The logic of MatrixGate loading data is shown in the figure below, 1) The data acquisition system collects device data or receives data sent by the device 2) The acquisition system continuously sends data to MatrixGate's service process mxgate in a concurrent microbatch mode 3) The mxgate process and the MatrixDB master process communicate efficiently, communicate transactions and control information 4) The data is directly sent to the segment node and written in parallel at high speed.
Specify the target database and target table to generate mxgate configuration file
mxgate config --db-database demo --target public.testtable --target public.testtable2 --allow-dynamic > mxgate.conf
The above parameters will generate a configuration file mxgate.conf, allowing users to personalize the loading of testtable and testtable2, and can also use the global default settings to load data into other tables.
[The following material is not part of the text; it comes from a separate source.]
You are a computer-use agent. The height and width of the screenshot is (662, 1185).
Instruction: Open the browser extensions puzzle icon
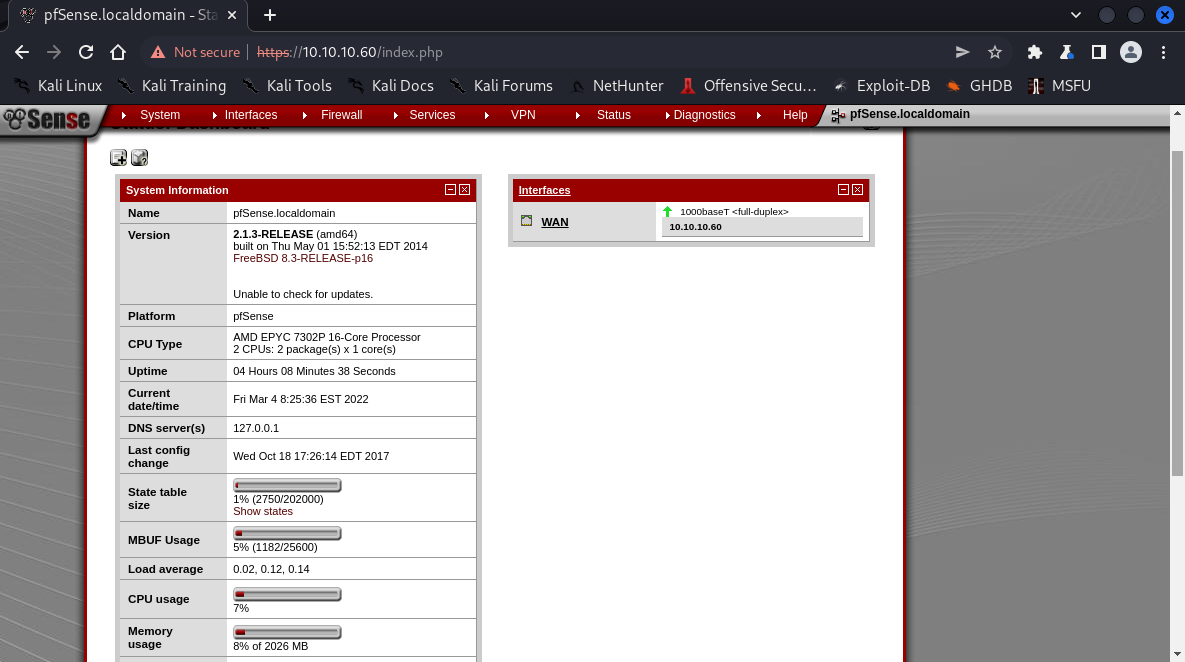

Modify mxgate configuration file as needed, such as configuration data separator, etc., and select the default configuration to ignore this step. You can see the settings corresponding to testtable and testtable2 in this configuration file as follows:
[[job.target]]
# delimiter = "|"
# exclude-columns = []
# format = "text"
name = "job_text_to_public.testtable"
# null-as = ""
table = "public.testtable"
# time-format = "unix-second"
# use-auto-increment = true
[[job.target]]
# delimiter = "|"
# exclude-columns = []
# format = "text"
name = "job_text_to_public.testtable2"
# null-as = ""
table = "public.testtable2"
# time-format = "unix-second"
# use-auto-increment = true
If the delimiter of testtable is @ and the delimiter of testtable2 is %, the above configuration can be modified to:
[[job.target]]
delimiter = "@"
# exclude-columns = []
# format = "text"
name = "job_text_to_public.testtable"
# null-as = ""
table = "public.testtable"
# time-format = "unix-second"
# use-auto-increment = true
[[job.target]]
delimiter = "%"
# exclude-columns = []
# format = "text"
name = "job_text_to_public.testtable2"
# null-as = ""
table = "public.testtable2"
# time-format = "unix-second"
# use-auto-increment = true
mxgate listens to port 8086 to receive data by default. You can see in mxgate.conf that the http-port sub-item under source.http is set to 8086. If necessary, you can change it to another port:
[source]
## Source plugin is the data entrance to MatrixGate
## Types restricted to: http
source = "http"
[source.http]
## Port of http push
# http-port = 8086
## Maximum request body size (after gzip)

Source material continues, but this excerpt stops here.